§ About this task
In the records below, find the line that contains "Instruction: Select the 今天 radio option", then transcribe it and every later line exactly, stopping at the final line.

========================================================================

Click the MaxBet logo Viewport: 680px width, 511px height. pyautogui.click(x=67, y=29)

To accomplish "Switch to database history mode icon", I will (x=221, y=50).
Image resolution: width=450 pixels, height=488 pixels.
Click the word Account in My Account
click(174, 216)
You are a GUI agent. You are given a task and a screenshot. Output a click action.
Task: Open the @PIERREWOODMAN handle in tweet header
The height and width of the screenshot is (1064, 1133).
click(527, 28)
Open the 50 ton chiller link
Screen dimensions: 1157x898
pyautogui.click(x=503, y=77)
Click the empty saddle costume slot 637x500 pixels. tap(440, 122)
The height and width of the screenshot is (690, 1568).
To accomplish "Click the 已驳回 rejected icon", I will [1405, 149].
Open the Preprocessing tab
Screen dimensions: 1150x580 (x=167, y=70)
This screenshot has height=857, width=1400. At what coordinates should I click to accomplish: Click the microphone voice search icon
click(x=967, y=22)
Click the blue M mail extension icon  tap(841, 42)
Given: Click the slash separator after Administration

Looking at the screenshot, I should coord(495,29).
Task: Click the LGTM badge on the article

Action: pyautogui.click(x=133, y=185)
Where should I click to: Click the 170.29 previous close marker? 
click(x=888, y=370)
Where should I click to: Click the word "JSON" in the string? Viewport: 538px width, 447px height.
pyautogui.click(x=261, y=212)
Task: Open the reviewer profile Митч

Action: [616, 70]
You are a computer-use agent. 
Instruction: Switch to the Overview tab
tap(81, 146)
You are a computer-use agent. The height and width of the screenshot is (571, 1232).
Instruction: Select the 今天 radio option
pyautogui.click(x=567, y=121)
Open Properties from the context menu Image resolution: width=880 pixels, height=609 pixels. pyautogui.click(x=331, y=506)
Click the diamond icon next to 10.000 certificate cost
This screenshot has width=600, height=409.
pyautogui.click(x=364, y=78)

========================================================================

§ Completed exercise
Instruction: Select the 今天 radio option
pyautogui.click(x=567, y=121)
Open Properties from the context menu Image resolution: width=880 pixels, height=609 pixels. pyautogui.click(x=331, y=506)
Click the diamond icon next to 10.000 certificate cost
This screenshot has width=600, height=409.
pyautogui.click(x=364, y=78)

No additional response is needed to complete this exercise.